2.1  试剂与仪器 6

2.1.1  实验试剂 6

2.1.2  实验仪器 8

2.2  实验内容 8

2.2.1  胍基化试剂的合成 8

2.2.2  氨基封端聚合物(C-32-NH2)的合成及胍基化修饰 9

2.2.3  聚合物的合成及其胍基化修饰 11

2.3  结果与讨论 13

2.3.1  各种聚合物的水溶性及转染性能评价表 13

2.3.2  胍基化试剂的合成 14

3.  聚合物作为质粒DNA转染载体的性能研究 19

3.1  实验材料及仪器 19

3.2  实验方法 19

3.2.1  pEGFP质粒转化E.coli. 19

3.2.2  大量pEGFP质粒的制备 20

3.2.3  Polymer/DNA复合物的制备 20

3.2.4  琼脂糖凝胶电泳实验 20

3.2.5  细胞转染实验 21

3.2.6  EGFP的表达及荧光显微镜观察和流式细胞仪分析 21

3.2.7  细胞毒性实验 21

3.3  结果与讨论 22

3.3.1 琼脂糖凝胶电泳实验 22

3.3.2 细胞转染实验 23

3.3.3  细胞毒性试验 24

结    论 25

致谢 26

参考文献 27

1  引言

在过去几十年里，基因治疗作为一种治疗遗传病的潜在方法引起了人们的广泛关注。

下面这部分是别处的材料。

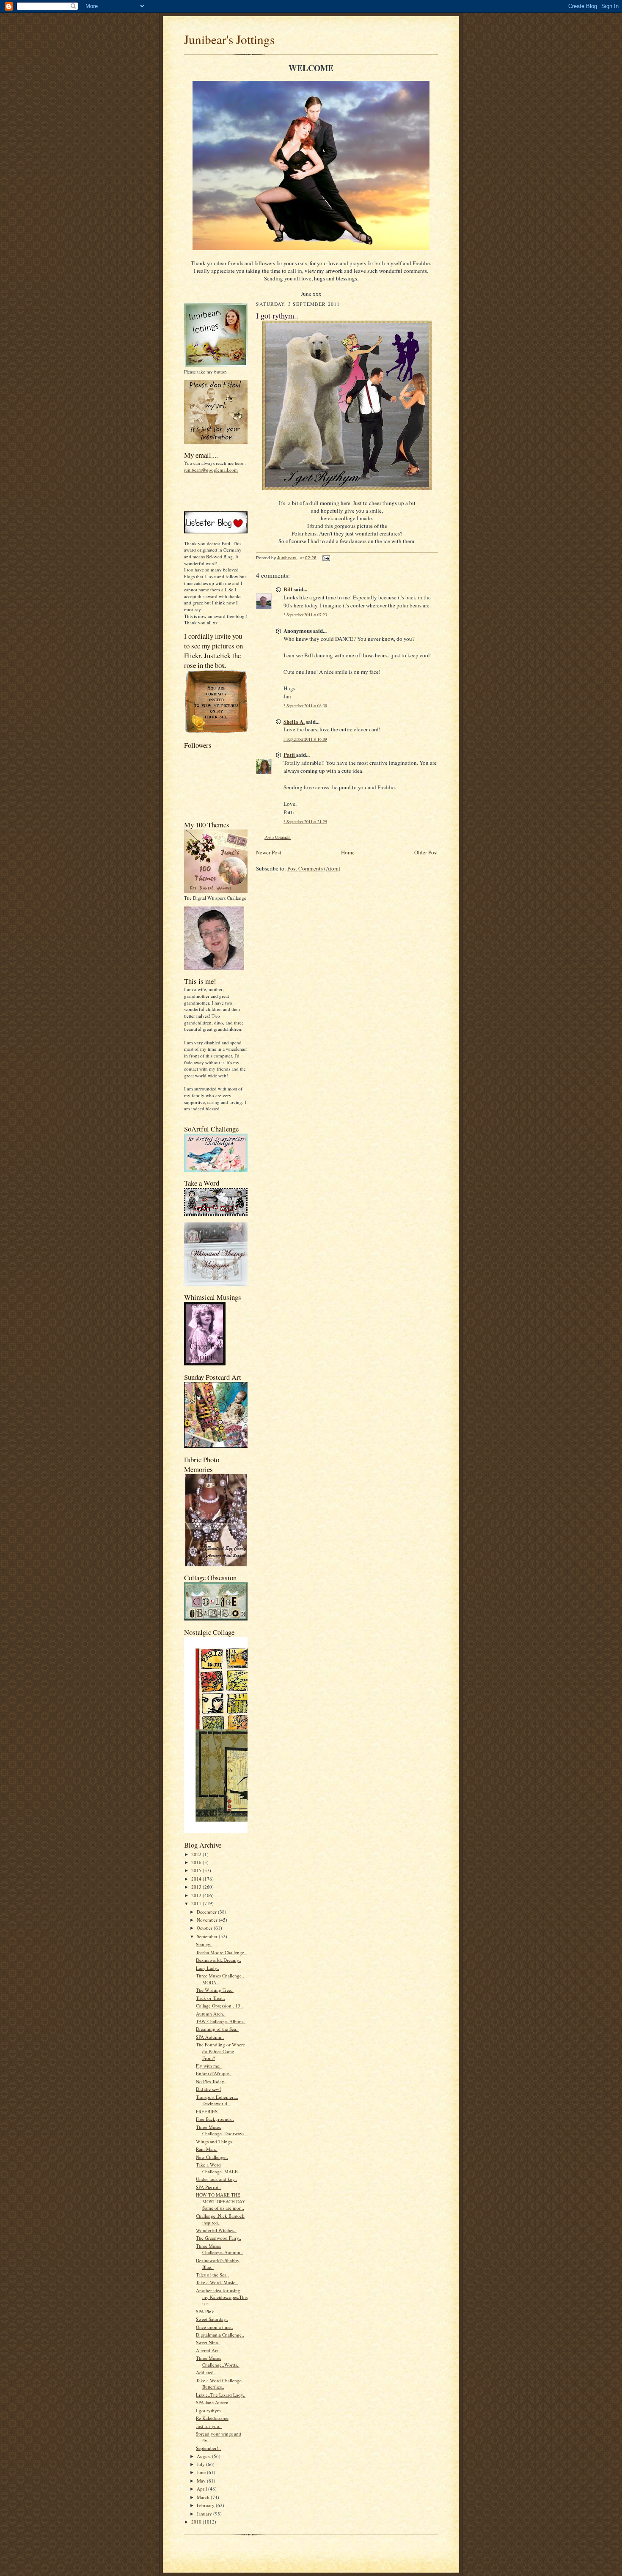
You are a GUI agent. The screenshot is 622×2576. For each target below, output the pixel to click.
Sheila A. (294, 721)
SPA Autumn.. (210, 2037)
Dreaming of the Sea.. (217, 2029)
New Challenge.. (212, 2157)
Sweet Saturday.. (212, 2319)
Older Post (426, 852)
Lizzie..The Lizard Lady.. (220, 2395)
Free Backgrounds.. (215, 2119)
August (204, 2456)
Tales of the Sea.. (212, 2274)
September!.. (208, 2448)
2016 (197, 1862)
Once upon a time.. (214, 2327)
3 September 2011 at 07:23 (305, 615)
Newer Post (268, 852)
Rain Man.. (206, 2149)
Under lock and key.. (216, 2179)
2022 (197, 1854)
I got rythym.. (209, 2410)
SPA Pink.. (206, 2311)
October (205, 1928)
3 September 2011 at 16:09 (305, 739)
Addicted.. (206, 2372)
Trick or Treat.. (210, 1998)
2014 (197, 1879)
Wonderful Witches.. (216, 2230)
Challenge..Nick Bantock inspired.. (220, 2219)
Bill (287, 589)
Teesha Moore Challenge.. (221, 1952)
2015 (197, 1870)
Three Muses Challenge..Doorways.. (221, 2130)
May (202, 2480)
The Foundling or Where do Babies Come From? (220, 2051)
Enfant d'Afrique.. (213, 2073)
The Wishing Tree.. (215, 1990)
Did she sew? (208, 2089)
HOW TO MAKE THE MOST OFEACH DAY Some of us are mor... (220, 2201)
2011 (197, 1903)
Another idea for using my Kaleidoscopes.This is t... (222, 2297)
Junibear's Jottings (229, 39)
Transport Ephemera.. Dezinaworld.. (217, 2100)
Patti (289, 754)
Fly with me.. (209, 2065)
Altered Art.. (208, 2350)
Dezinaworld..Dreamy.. (218, 1960)
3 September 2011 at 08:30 (305, 706)
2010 (197, 2521)
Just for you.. (209, 2426)
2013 (197, 1887)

基因治疗是通过载体将外源基因，基因片断或者寡聚核苷酸引入受感染的细胞内进行适当的表达,以纠正或改善致病基因所产生的缺陷,达到治疗疾病的目的。基因治疗包括三个重要的环节，即治疗性基因，转基因载体和靶细胞。目前它可以用于治疗严重的综合免疫缺陷，囊性纤维化和帕金森综合症，并为癌症治疗提供了传统化疗方法外的新方法。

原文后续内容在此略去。